Still another way to help your audience listen is to count out your points. When we hear someone say, “The first . . .” or “The second . . .” we take notice, because those words announce discreet ideas.

So count out your material. Organize the content that follows your message into points–between two and four of them. These will alert your listeners to the arguments you’re making, and ensure you have structure to your thinking.

The simplest structural tags are: “First,” . . . “Second,” . . . “Third.” You can also say, “My first reason . . .” “My second reason . . .” and, “My third reason.” Or “The first way,” “the second way . . .” and, “The third way.” Or “The first step . . .” and so forth, counting out as many points as you have. Whether you have two, three, or four points doesn’t matter. What matters is that you have a clear structure that encourages listening.

4. Slow down

You can help your audience listen, too, by slowing your pace. When we speak extemporaneously, we often accelerate our pace–speaking faster than our audience can think, and even faster than we can collect our thoughts.

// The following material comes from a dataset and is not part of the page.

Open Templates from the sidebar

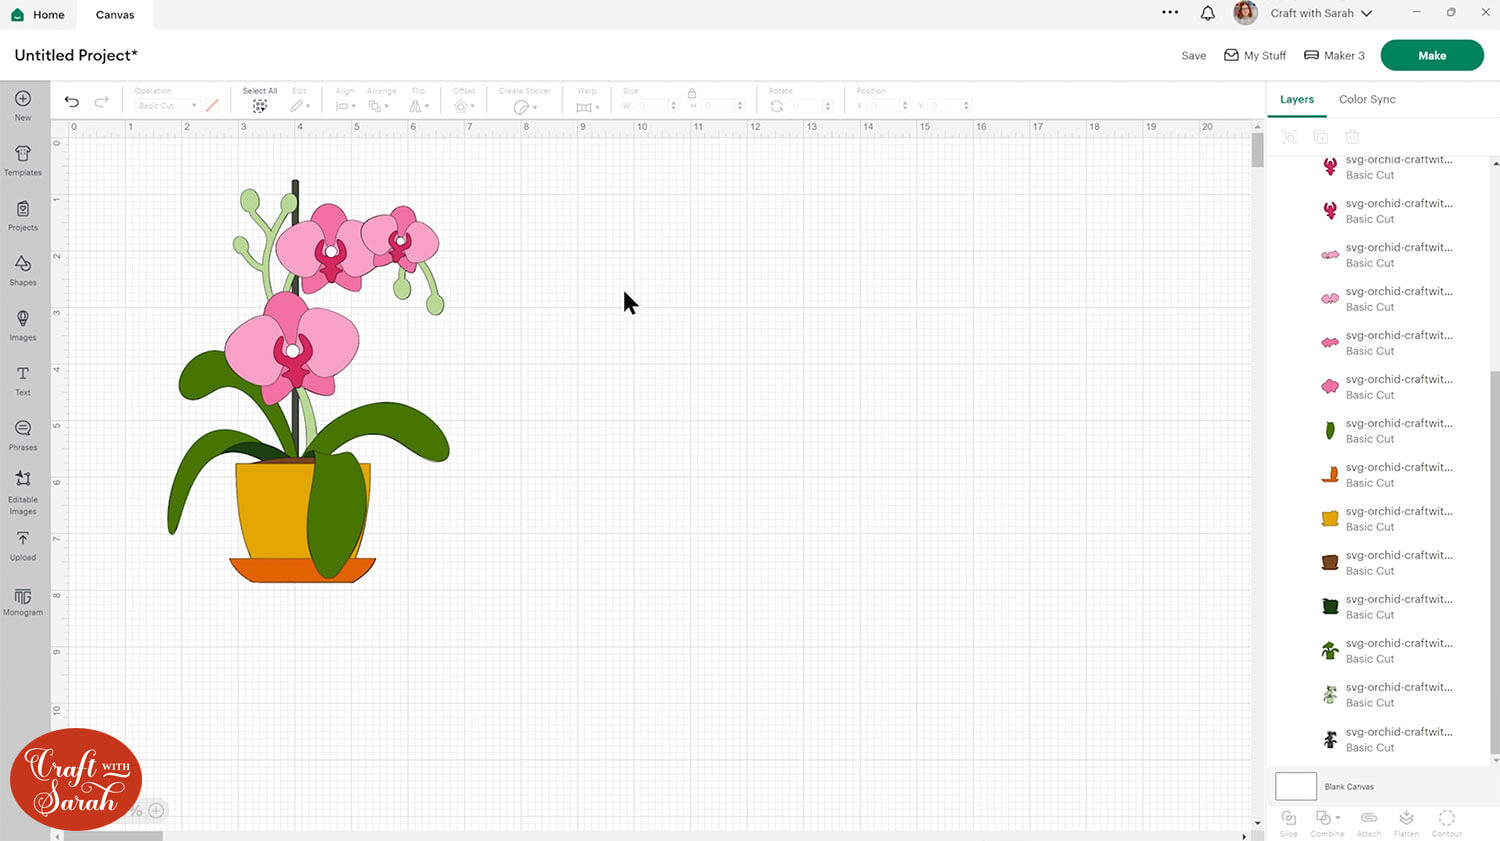click(23, 160)
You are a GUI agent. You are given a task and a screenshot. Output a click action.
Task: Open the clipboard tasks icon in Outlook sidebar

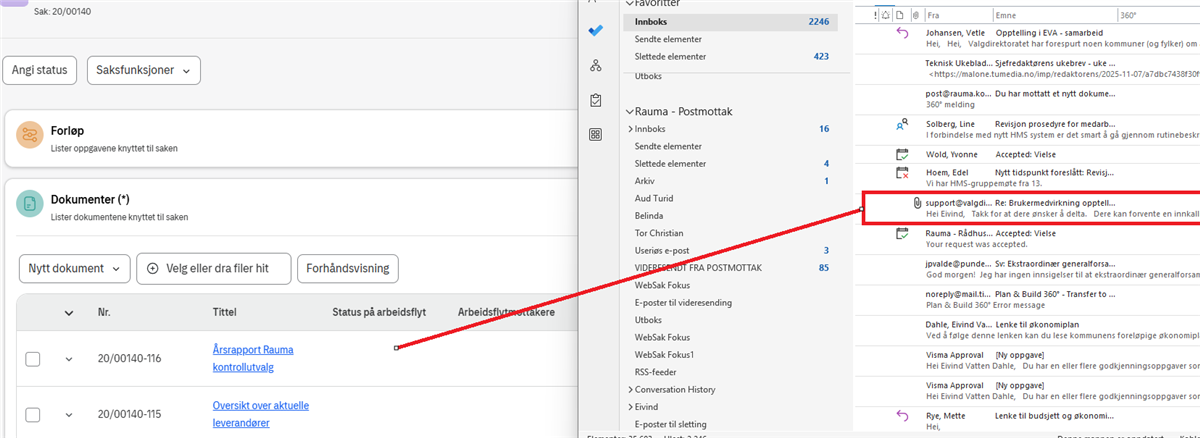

One way to slow your pace is to speak in a more leisurely fashion, giving weight to each thought and emphasizing key words. For example, if you’re talking about a new HR maternity policy, give emphasis to thematic words like maternity benefits. Also emphasize words that carry your conviction (I believe; I know; I am confident).

The second way to slow down is to pause between your ideas. When a thought is being delivered the audience hears the words but it’s during the pause after the sentence that they absorb what’s been said. By pausing after each thought (and before the next one) you will give your audience time to truly listen to each idea.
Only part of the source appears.